◆ **REQUIREMENT**
Below are records; count how many of their lines contain the word "move" and give the number alone.

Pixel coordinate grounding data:
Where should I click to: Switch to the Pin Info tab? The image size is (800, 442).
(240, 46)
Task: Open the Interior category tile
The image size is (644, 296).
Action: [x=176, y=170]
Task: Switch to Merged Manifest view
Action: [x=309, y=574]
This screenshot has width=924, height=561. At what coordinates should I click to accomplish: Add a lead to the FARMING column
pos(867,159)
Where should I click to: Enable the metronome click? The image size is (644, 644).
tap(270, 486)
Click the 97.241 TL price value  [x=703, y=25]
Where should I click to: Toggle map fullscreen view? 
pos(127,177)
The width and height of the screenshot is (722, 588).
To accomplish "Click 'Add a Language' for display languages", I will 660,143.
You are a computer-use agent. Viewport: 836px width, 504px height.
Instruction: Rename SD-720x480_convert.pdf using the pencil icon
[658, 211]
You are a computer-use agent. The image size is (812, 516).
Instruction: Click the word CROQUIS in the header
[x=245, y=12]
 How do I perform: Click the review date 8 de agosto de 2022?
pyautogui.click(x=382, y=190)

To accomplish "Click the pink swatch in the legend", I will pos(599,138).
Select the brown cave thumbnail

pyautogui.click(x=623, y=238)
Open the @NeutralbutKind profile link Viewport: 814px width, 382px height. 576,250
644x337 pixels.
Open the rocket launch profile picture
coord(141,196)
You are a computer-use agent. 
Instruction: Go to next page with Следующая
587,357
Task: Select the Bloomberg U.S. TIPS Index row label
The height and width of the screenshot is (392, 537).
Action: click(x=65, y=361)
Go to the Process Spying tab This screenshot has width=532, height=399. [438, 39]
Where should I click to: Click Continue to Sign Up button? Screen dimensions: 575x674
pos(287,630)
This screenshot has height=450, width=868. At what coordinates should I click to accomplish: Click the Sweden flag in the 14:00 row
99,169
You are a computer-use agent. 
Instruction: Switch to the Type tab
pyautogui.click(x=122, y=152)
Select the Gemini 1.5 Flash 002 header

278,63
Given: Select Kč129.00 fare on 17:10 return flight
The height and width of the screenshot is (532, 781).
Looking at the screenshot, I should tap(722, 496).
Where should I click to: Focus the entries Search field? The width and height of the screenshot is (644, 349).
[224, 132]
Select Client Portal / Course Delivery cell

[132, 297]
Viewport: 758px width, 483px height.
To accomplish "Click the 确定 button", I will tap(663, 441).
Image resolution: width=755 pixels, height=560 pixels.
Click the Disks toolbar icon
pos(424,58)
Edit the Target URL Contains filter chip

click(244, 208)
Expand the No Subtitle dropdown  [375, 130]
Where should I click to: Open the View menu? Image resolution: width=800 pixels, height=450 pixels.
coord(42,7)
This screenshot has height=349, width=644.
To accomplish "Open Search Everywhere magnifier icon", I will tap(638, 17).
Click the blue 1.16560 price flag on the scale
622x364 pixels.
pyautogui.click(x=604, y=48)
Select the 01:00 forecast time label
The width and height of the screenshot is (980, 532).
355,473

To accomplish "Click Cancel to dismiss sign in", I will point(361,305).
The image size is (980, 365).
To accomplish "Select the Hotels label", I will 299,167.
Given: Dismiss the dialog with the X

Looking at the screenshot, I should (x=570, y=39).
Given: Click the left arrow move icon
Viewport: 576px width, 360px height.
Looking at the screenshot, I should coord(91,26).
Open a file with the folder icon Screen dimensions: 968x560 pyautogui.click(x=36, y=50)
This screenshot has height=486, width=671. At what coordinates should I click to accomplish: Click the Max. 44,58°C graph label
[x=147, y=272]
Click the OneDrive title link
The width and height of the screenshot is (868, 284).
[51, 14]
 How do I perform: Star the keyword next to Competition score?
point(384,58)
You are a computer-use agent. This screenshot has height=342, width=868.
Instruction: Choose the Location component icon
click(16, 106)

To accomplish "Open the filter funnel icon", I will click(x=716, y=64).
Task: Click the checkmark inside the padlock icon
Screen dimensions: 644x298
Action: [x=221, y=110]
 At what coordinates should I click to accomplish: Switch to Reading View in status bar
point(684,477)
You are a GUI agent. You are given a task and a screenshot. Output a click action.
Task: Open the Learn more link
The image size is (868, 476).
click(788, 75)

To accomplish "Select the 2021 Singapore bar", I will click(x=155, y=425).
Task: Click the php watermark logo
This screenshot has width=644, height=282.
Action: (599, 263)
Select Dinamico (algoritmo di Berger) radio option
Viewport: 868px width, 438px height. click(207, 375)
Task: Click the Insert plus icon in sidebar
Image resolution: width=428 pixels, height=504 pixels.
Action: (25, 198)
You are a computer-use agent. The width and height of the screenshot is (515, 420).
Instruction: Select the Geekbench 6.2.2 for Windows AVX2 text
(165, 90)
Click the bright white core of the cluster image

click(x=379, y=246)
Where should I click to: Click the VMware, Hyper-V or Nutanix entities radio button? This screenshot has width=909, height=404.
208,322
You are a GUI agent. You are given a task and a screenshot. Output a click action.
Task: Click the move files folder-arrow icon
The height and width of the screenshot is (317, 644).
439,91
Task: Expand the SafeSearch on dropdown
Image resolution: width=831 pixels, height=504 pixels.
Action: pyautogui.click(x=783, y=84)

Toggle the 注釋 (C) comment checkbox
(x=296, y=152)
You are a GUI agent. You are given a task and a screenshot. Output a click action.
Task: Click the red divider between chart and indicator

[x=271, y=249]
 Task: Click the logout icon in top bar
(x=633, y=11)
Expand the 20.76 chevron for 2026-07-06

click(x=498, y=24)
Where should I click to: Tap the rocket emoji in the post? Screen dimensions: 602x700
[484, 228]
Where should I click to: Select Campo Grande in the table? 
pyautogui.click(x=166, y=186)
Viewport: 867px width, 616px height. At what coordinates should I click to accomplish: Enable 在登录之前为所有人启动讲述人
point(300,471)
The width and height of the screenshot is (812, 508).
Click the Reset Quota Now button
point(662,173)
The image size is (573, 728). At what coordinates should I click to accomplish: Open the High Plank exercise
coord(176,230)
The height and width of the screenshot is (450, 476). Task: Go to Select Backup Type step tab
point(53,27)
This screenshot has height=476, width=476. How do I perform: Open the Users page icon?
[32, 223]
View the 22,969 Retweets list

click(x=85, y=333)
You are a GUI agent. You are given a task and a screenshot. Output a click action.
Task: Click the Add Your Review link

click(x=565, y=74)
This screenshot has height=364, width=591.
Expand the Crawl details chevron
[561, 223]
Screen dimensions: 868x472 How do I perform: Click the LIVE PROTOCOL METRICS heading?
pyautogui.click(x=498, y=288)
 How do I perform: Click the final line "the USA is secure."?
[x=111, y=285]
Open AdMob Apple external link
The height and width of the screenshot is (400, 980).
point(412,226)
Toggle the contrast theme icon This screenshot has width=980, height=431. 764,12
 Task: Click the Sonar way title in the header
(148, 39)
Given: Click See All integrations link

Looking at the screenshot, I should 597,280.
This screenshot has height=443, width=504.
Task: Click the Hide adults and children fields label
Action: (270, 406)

◆ **ANSWER TO THIS TASK**
2